ヨッシさんはまだ戦闘が出来る状態じゃないし、ハーレさんの遠距離の投擲は弥生さんとの相性が悪過ぎる。取れる手段は、ほぼない。やるとしたら……もうこれしかないか。不安定だからあまり使いたくはないんだけど、そうも言ってられないな。
「サヤ、もう無茶を承知で暴発を使うぞ」
「……確かにそれしかなさそうかな。『暴発』!」
行動値がない以上、どうこう言ってる場合じゃない。博打の要素が強過ぎるとはいえ、可能性があるのはもうこれだけだ。
<『暴発』を発動して行動値が倍増、全快します> 行動値 0/100 → 207/207 (上限値使用:7)

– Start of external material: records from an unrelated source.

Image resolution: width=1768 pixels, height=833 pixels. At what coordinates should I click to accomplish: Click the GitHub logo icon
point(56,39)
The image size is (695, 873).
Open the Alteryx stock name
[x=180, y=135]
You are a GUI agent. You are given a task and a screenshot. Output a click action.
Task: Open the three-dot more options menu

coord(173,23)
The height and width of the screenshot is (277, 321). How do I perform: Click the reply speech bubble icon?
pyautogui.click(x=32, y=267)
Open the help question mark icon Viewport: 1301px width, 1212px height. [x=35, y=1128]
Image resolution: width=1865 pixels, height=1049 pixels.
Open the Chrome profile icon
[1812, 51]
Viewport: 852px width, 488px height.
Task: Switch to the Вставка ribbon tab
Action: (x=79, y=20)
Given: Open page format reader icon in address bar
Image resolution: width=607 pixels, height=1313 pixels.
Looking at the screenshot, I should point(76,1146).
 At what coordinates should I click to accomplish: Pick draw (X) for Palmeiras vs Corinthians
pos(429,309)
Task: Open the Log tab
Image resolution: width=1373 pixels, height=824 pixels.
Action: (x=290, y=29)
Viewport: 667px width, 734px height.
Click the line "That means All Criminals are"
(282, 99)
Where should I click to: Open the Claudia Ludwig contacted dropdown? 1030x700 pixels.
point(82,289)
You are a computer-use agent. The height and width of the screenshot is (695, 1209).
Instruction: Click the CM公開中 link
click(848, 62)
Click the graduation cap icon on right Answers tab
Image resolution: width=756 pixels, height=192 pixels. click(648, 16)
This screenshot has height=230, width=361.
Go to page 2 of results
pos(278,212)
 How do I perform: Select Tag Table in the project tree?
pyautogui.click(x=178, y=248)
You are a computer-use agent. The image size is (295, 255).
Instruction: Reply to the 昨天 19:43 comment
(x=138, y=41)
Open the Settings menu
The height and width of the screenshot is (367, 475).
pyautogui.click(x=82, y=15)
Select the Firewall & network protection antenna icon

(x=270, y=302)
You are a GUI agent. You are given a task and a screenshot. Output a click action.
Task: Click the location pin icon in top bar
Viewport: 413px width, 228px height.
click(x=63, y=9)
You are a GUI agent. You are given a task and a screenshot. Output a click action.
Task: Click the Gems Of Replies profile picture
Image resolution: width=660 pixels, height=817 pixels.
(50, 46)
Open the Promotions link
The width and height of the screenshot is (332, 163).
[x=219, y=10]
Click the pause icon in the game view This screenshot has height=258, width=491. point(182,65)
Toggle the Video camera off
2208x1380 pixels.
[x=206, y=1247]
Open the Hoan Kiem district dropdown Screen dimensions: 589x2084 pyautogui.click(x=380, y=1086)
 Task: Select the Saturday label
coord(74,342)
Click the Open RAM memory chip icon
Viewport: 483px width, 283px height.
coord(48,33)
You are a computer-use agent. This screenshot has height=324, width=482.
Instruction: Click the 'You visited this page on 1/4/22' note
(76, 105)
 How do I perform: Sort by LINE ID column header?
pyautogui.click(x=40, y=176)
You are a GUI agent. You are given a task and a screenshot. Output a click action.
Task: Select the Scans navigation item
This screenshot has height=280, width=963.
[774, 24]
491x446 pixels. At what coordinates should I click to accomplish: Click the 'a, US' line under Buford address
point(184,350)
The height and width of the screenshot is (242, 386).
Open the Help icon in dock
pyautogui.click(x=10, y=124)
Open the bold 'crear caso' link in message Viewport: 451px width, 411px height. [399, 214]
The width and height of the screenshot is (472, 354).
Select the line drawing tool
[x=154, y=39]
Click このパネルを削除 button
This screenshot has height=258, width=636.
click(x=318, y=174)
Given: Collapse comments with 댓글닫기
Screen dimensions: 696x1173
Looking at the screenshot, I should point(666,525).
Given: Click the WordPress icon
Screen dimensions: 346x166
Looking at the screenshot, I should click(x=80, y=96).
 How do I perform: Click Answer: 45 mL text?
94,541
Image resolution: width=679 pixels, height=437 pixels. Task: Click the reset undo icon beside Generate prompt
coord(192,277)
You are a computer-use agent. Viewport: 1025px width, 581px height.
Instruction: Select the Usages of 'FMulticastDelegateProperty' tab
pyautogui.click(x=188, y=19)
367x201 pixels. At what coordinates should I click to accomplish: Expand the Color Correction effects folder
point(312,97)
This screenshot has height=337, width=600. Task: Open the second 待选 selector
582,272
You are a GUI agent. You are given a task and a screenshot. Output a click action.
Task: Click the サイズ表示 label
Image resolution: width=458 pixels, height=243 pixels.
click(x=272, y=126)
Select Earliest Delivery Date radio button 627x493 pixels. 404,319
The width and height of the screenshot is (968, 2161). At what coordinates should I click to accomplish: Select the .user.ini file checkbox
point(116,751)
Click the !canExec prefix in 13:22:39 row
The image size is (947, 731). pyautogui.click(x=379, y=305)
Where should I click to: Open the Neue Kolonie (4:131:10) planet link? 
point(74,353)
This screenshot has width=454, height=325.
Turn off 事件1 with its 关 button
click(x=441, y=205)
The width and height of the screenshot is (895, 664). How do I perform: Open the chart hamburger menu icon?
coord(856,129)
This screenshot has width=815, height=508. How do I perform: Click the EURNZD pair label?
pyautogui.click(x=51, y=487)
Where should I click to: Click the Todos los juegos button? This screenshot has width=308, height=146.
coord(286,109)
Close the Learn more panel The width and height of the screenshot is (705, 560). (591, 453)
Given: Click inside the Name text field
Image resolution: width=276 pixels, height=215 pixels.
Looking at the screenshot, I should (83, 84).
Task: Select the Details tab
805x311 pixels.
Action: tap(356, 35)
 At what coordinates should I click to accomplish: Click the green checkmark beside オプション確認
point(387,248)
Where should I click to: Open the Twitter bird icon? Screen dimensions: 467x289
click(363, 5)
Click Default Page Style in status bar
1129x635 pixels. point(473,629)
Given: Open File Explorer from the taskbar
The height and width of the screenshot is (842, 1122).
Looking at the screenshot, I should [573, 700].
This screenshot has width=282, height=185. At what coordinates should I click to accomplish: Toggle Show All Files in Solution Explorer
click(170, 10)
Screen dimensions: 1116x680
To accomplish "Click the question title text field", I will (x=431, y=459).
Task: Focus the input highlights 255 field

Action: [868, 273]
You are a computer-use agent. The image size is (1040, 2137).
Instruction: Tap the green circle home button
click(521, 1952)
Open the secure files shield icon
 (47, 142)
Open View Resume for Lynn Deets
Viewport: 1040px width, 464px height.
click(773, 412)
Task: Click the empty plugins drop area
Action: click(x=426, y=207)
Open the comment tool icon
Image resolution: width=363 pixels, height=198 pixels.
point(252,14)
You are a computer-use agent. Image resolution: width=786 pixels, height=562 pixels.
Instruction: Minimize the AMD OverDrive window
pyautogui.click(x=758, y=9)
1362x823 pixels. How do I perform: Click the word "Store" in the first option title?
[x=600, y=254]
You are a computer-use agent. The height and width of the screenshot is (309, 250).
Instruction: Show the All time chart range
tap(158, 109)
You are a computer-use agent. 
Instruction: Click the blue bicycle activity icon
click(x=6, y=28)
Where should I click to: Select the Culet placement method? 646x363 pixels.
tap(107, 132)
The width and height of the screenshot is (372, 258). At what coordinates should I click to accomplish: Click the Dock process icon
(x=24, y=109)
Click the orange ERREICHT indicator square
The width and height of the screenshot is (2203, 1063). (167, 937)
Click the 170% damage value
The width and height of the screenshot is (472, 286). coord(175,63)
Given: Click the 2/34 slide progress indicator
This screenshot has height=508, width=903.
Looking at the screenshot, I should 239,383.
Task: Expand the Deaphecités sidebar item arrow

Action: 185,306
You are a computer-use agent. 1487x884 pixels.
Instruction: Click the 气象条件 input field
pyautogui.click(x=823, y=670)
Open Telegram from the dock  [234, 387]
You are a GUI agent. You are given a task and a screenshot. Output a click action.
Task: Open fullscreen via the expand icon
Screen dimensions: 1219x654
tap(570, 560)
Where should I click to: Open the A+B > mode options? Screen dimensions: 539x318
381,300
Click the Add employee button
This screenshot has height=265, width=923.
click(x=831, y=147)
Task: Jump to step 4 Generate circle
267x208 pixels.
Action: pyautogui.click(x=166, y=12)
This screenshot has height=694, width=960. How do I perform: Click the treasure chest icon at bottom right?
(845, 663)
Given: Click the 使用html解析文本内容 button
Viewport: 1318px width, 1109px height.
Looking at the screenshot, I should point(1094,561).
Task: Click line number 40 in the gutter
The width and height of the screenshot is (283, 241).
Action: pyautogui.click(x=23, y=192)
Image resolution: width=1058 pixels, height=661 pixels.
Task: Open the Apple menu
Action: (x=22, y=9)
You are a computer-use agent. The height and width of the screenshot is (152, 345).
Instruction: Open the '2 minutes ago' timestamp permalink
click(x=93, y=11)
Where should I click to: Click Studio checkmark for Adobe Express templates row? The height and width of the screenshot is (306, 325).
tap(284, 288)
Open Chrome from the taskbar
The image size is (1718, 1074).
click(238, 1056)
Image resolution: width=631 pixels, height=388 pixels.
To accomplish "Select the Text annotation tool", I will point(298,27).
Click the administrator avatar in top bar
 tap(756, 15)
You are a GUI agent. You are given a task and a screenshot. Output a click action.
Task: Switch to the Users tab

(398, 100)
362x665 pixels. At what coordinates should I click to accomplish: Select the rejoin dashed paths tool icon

<一定時間、スキルの発動時に不発、制御不可、暴走による無差別のダメージが発生する可能性があります>
万全でも勝てるかどうか怪しいのに、シュウさんが傍観の状態でこれじゃもう勝ち筋は無理。だけど、これで少し手札を引き出す事くらいはしてやる!
「行くかな! 『並列制御』『爪刃双閃舞』『重硬爪撃』!」
「あはははは! 制御が乱れて荒々しいねぇ! でも、それで楽しませてくれるのは嬉しいねぇー!」
サヤが暴発で制御が難しくなってる状態で銀光を放つ連撃を繰り広げつつ、脚の爪でチャージも行っている。でも弥生さんが闇に姿を隠して、ヒットアンドアウェイで攻撃し始めてサヤが一方的に攻められてるじゃん! ちっ、足場も併用して厄介だな!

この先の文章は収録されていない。